Monday, April 24, 2006


I am knitting with cotton. It is soft between my fingers. As I knit, my work becomes heavier, less like yarn and more like something to wear, a weighty circle of knitted rows. Soft colors--pink, coral, white and green. Not colors that I would have chosen, but pleasing enough.

An e-mail says that she's not doing well, disoriented, roaming a place that is not her own, falling. She said that she would never leave that house--and she meant it. She's not eating or drinking or sleeping. The note says that they're sorry that she can't recognize us now, that John went to see her last week and that she recognized him. And that is something—for my grandmother and for John.

Grandparents grow old. Grandparents die. We wish for it to happen quickly, without the suffering, but how often is that? Most unlike my 90+-year-old great-grandfather with wooden leg pressed firmly to the floor announcing to Stella that he would be dying in a day or two. Two nights later he died in his sleep, entertaining his great grandchildren with stories and guitar at home one day, not alive the next. There wasn't the waiting, the wondering, the wishing that somehow it could be different. He went. And that was that.

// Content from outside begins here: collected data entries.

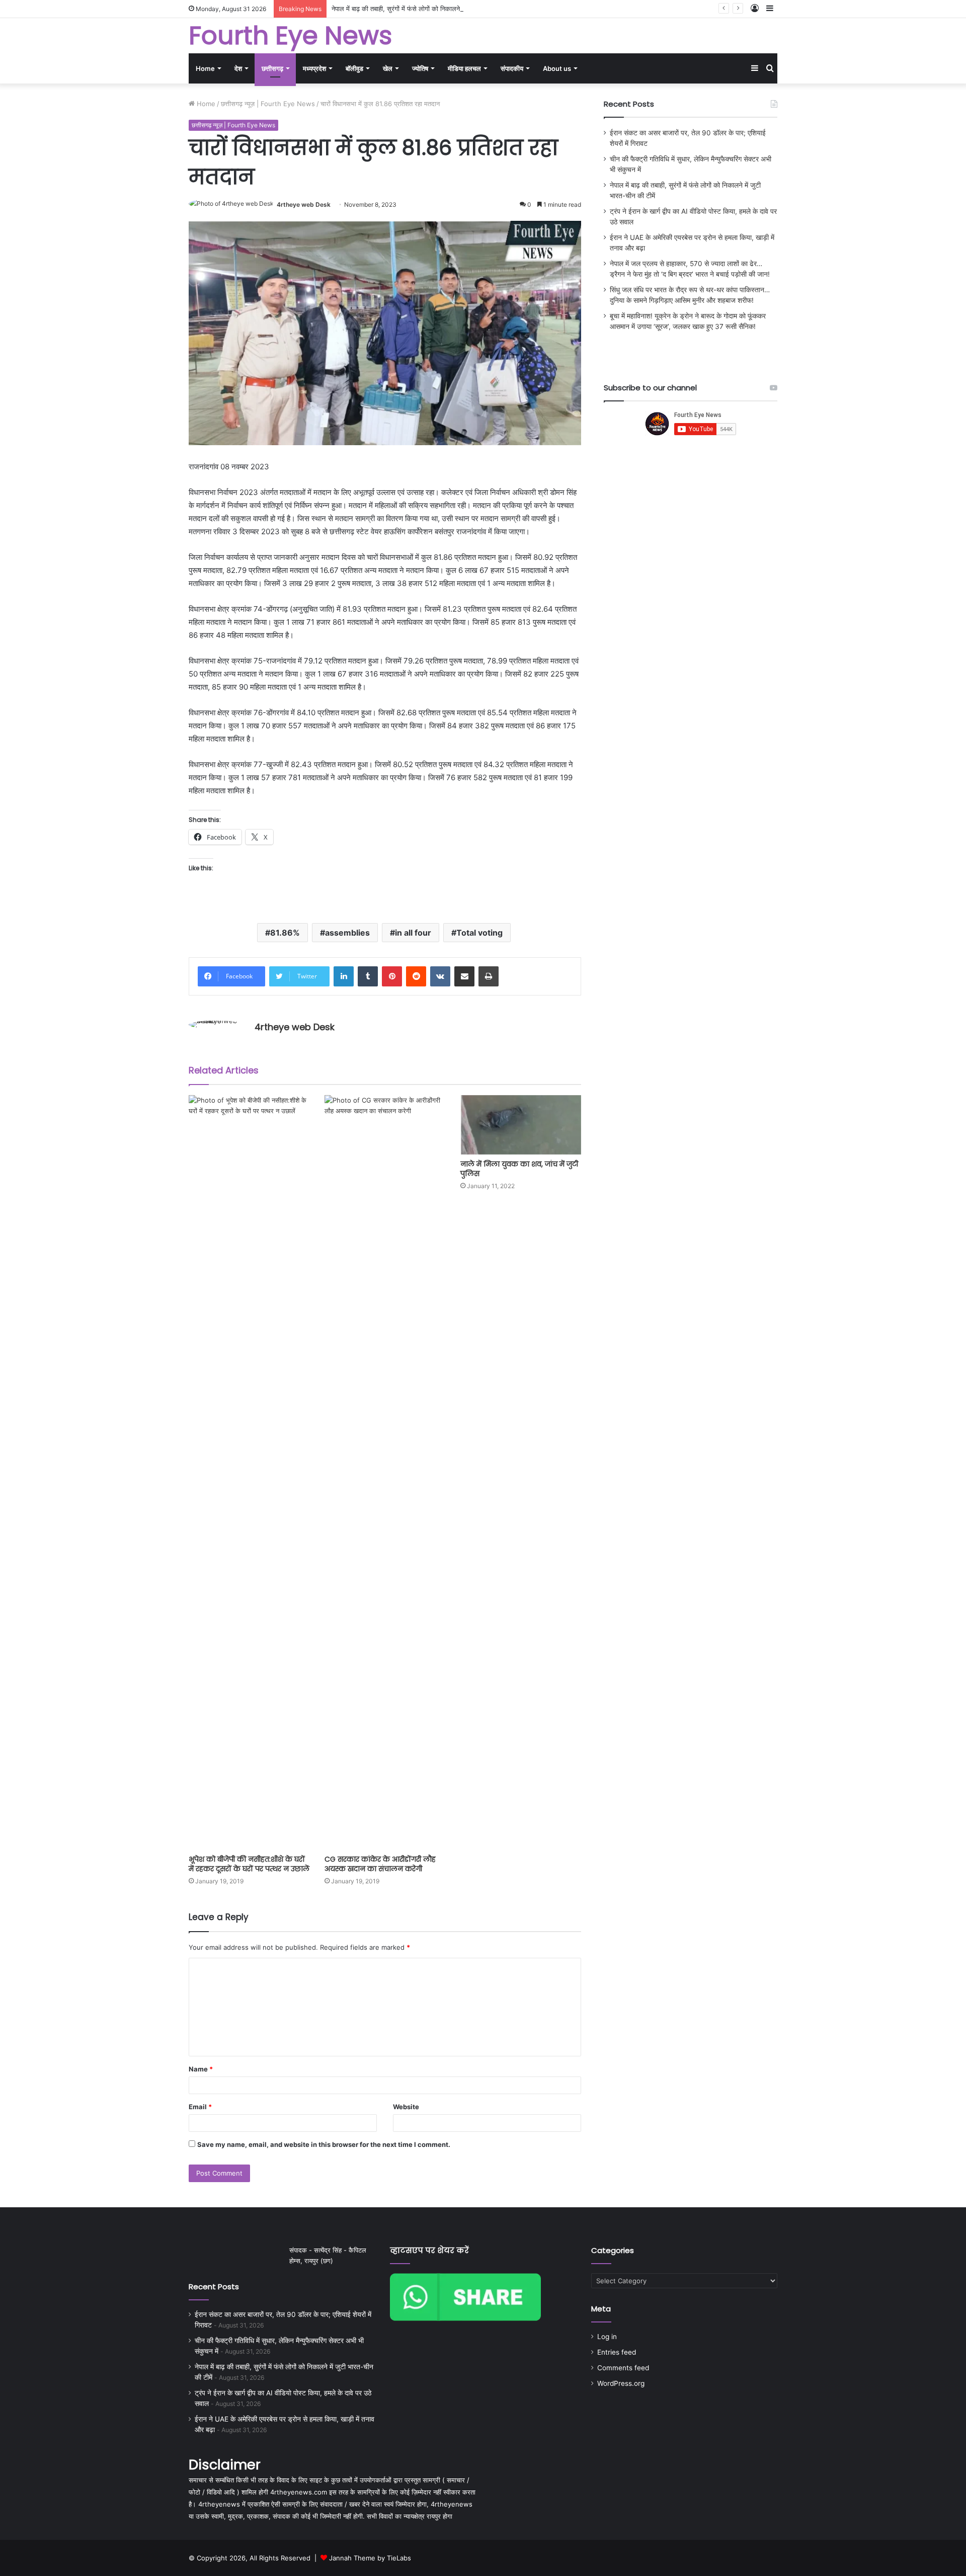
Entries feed (616, 2352)
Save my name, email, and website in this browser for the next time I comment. (323, 2144)
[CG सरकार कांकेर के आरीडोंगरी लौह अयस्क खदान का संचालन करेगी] (385, 1472)
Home (205, 68)
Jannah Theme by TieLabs (370, 2558)
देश (238, 68)
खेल (387, 68)
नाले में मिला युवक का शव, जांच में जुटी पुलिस (519, 1169)
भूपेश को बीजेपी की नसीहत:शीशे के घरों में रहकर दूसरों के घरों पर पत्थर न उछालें (249, 1864)
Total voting (479, 933)
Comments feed (623, 2368)
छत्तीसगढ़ (272, 68)
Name (201, 2069)
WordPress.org (621, 2383)
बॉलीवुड (354, 68)
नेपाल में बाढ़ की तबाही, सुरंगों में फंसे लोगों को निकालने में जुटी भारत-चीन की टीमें (427, 9)
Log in (607, 2337)
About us (557, 68)
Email (200, 2107)
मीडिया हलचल (464, 68)
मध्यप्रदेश (314, 68)
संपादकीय (512, 68)
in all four (413, 933)
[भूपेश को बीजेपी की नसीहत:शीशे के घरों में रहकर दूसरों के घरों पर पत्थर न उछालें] (249, 1472)
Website (406, 2107)
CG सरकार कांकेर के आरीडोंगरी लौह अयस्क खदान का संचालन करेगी (380, 1864)
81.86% (285, 933)
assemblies (347, 933)
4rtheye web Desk (304, 204)
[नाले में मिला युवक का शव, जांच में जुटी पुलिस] (520, 1124)
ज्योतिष (420, 68)
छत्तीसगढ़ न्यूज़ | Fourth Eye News (268, 104)
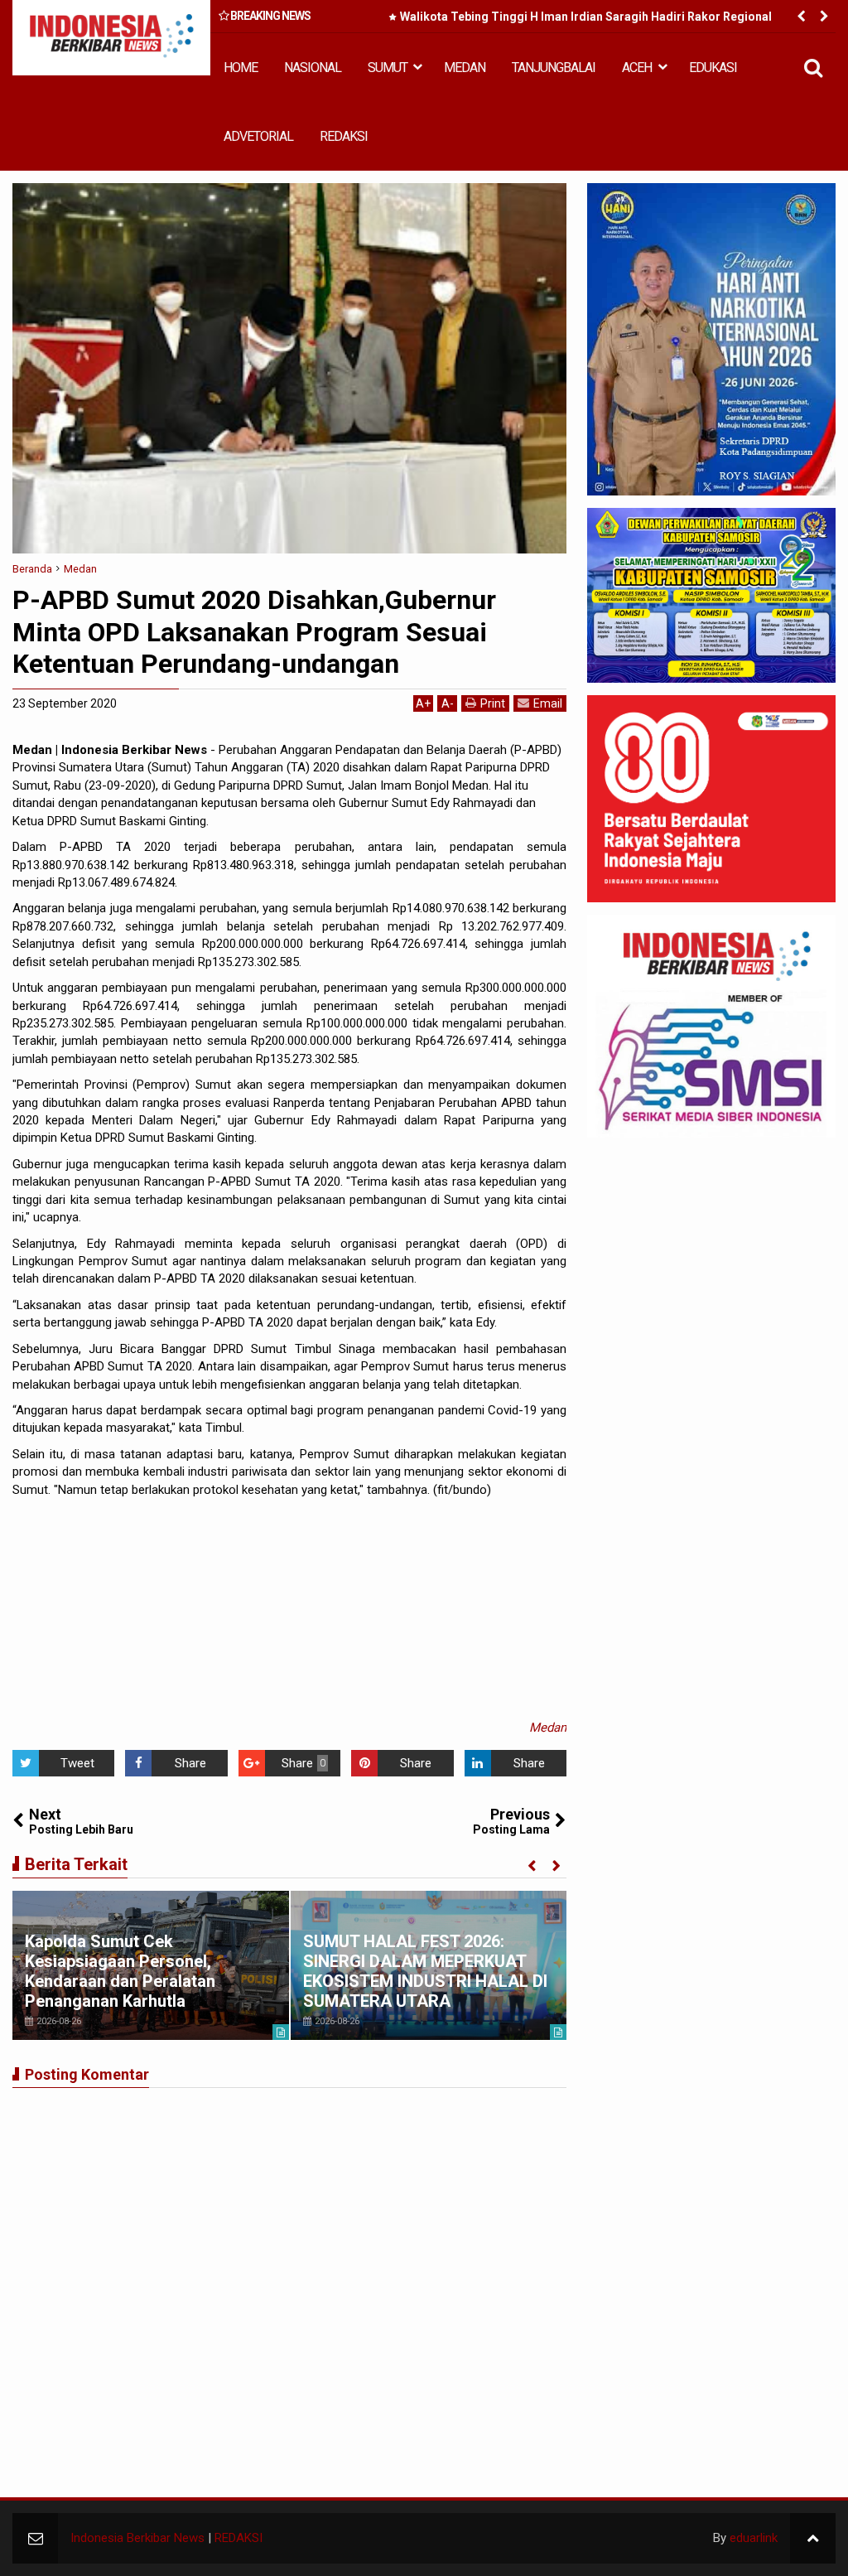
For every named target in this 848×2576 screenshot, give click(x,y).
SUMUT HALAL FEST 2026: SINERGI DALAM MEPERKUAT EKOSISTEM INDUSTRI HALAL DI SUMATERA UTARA (425, 1971)
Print (492, 703)
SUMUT (387, 67)
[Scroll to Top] (813, 2538)
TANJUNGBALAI (553, 67)
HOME (241, 67)
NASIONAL (312, 67)
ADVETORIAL (258, 136)
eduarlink (754, 2537)
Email (547, 703)
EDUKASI (713, 67)
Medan (547, 1727)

We attended a burial on Saturday. Oak Grove Cemetery in Gloucester. Catholic burial. Short and probably what she would have wanted, but void of the essence of her, learning details from family later. Never knew that she cut and curled her own hair, explaining the length and the straightness at the end. Never knew that she accumulated--over how many years?-- $1400 in cash at the bottom of her dresser drawer. Bridge money? Or Cape Ann Savings Bank money? Or splurge money? Never knew that she had a fur coat that she didn't wear, that she strongly disliked the name McElligott, her maiden name, a name that we had been considering as a middle for our next born.

I talk to my children about death. Aidan, age four, says, "When a person dies they can't do things anymore and we can't see them." She makes it simple and is satisfied. Cole, age two, wants to know if he'll die when he gets sick. "I was dying last week," he says. I talk about how people get older, how their bodies stop working as well as they used to--and then the inevitable questions, "Do only old, sick people die? Will you die? Will I die?"

I am thinking about how to say goodbye. From here. 2300 miles away. I'm thinking about the time my brother and I visited their house in California, the one that she didn't want to leave. Went to four amusement parks in four days--Disneyland, Knott's Berry Farm, Universal Studios, Magic Mountain--I realize now, a labor of love on their part. My grandfather was alive then. He couldn't go on all of the rides because he'd had a heart attack at 40. But it didn't matter because he was there with us, laughing, panning for gold, eating the famous fried chicken and raspberry jam wearing that white cap of his, the one that he always wore to cover his disappearing or disappeared hair, my grandmother's hair perfect, same chocolaty brown color for as long as I have known her.

I want to see her. I think. I want to look into her eyes for recognition--of my memories. I want to hold her hand. I want to sit next to her and knit, tell her about the cotton yarn, the coldness of spring in Massachusetts, about the pansies that I will buy and plant in a bright, blue pot and place on our stone steps. I want to tell her about my babies, about the one who isn't born yet. I want to thank her for all of the cards and the dollar bills that she has sent and to tell her that I agree that "you can still buy something for a dollar." I want to say goodbye. And it's not about regret. It's not about wishing that I had said or had done--it's about being there, with her, before there is nothing left. It's about growing old, about death, about the realness of both. But mostly it's about love. I want to be there with her because she's my grandmother and I love her.